I am writing this as I lay reclined on a sofa, the same way I have spent many early evenings. The sounds of the Raffi Spotify playlist and my 15-month-old son pulling tupperware from the kitchen cabinets have been replaced with unfamiliar bird calls, crackling fire, and soft rain. Two weeks in Kijabe, Kenya have been illuminating, both in terms of how I view the practice of medicine at home and abroad, and also - more unexpectedly - how I view myself as an Anesthesiologist and a leader.
While Kijabe Hospital is considered to have a high level of resources compared to other rural African hospitals, the differences between their practice environment and ours is stark. Airway and surgical equipment is washed and reused, most classes of medications have only agent available, and patients are brought back to the ORs and left alone until anesthesia and surgical teams arrive.

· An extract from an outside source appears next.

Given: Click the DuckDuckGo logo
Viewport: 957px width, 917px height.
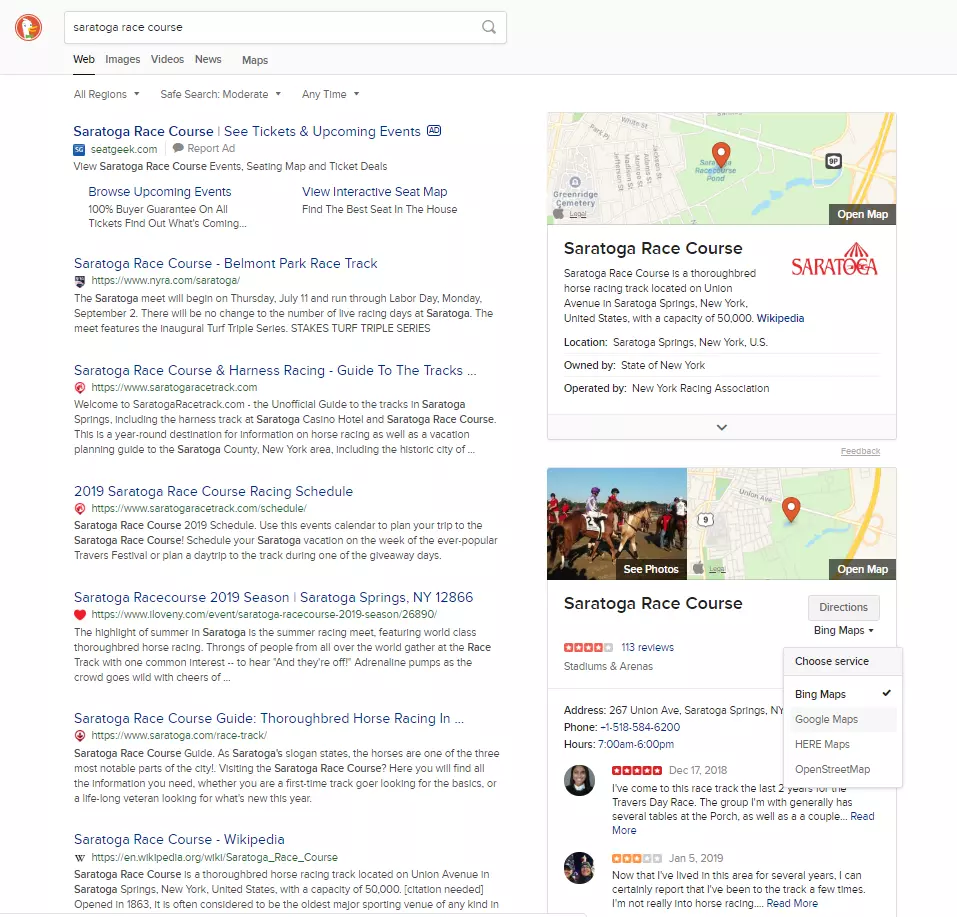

Not all of the differences favor the West, however. The KRNAs are extremely adept and comfortable with spinal anesthesia, as it makes up a huge portion of the care they provide for a number of different surgeries. This saves the patient both the costs and the risks of general anesthesia and airway manipulation. By all observation, it appears to be extremely well tolerated by most comers. Even without second to second fetal monitoring, emergency Cesarean sections are presented as structured and calm affairs (though rapid and efficient), without the disorganization and hysteria that all of us have seen at times. Opioids are minimized or avoided to an impressive extent, with a combination of regional anesthesia and intravenous acetaminophen and NSAIDs. It is a testament to the safety of our practice in the states that surgery can be performed under such constraints as there are here, and still accomplish fair outcomes.
Perhaps the most enduring lesson I will take from my time here is the feeling of being the last defense between my patient and bad outcomes, with no other backup immediately available. We have come as relative experts in a number of areas, from regional anesthesia to critical care management. When consulted, we are expected to provide the final word on who is appropriate for a block, who is ready to be extubated, and who should not have surgery. This will obviously be the daily expectation of our careers going forward as attending, but it is humbling, stimulating, and at times exhilarating to experience medicine without a safety net for the first time here.